Die Schuldfrage ist noch nicht abschließend geklärt. „Die Ermittlungen, wie es genau zu dem Unfall kam, laufen derzeit auf Hochtouren, um am Ende der Staatsanwaltschaft übergeben zu werden“, sagt ein Bundespolizei-Sprecher. Auch dass die Aufräumarbeiten lange dauern, ist nachvollziehbar. 30 bis 40 Mitarbeiter:innen von Bahn und Technischem Hilfswerk sind jetzt an der Strecke im Einsatz. „Die ineinander verkeilten Wagen zu lösen war Millimeterarbeit“, sagt ein Bahnsprecher. Der 16. Dezember wird angepeilt und ist vermutlich auch ausreichend.

„Für uns ist unverständlich, wieso die Sperrung noch so lange dauern soll“, kritisiert Daniela Morling vom Netzwerk „Die Güterbahnen“, einem Zusammenschluss privater Cargo-Bahnbetreiber. „Es hieß, dass die Wiederherstellung von Oberbau und Oberleitung nach Beräumung der Unfallstelle vielleicht zwei Tage dauert – das wäre üblich. Vielleicht möchte die DB die Umleiterverkehre offiziell so lange weiterlaufen lassen, um auf jeden Fall früher und nicht später als angekündigt wieder freizugeben“, glaubt Morling. Auch Güterzüge müssen teils extreme Umleitungsstrecken fahren.

Grund für die teils stundenlangen Verspätungen ist erstens Terminpech – und zweitens jahrelange Vernachlässigung. Und hier beginnen die hausgemachten Probleme des Systems Bahn in Deutschland zu wirken. Denn eigentlich hätten die Züge zwischen Berlin und Hannover nur mit geringer Verspätung die Unfallstelle umfahren können – würde nicht gerade in der Region an zwei Ausweichstrecken zugleich gebaut. Zwischen Braunschweig und Wolfsburg ist die so genannte „Weddeler Schleife“ gesperrt, weil hier nach 20 Jahren nun doch ein zweites Gleis verlegt wird. Und auch zwischen Braunschweig und Magdeburg ist aktuell die Strecke dicht.

Nun räche sich zudem, dass die Nebenstrecke Uelzen-Salzwedel nicht früher ausgebaut wurde. 2025 muss die Strecke wieder als Umleitung für die dann wegen Generalsanierung gesperrte Schnellfahrstrecke Hamburg-Berlin dienen. „Die Konzentration auf Hauptnetze ist einfach zu wenig“, kritisiert Güterbahnen-Sprecherin Morling.

Die Generalsanierung ist das Vorzeigeprojekt von Bundesverkehrsminister Volker Wissing (FDP) und Bahnchef Richard Lutz.

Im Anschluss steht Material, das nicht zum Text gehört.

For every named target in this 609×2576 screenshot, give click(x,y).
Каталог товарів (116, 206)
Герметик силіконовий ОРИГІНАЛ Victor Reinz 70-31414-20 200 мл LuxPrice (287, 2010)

Die am stärksten belasteten Strecken sollen zu Hochleistungskorridoren werden. Doch nicht wenigen Verkehrspolitiker:innen graut es bereits vor der Bauphase – weil Ausweichstrecken fehlen oder nicht belastbar sind. Der SPD-Bundestagsabgeordnete Martin Kröber sagt: „ Uns fehlen Umläufe rund um Baustellen und Unfallstellen. Die Bahn hat seit der Ära Mehdorn so viele Weichen aus dem Betrieb genommen, dass Züge nicht mehr so einfach umgeleitet werden können.“

Der ICE 841 auf seinem morgendlichen Weg durch die Altmark erreicht irgendwann, befreit von seinem illusorischen Fahrplan, die Baumkuchenstadt Salzwedel. „Hier gibt es keinerlei Anschlusszüge“, gibt der Zugbegleiter bekannt.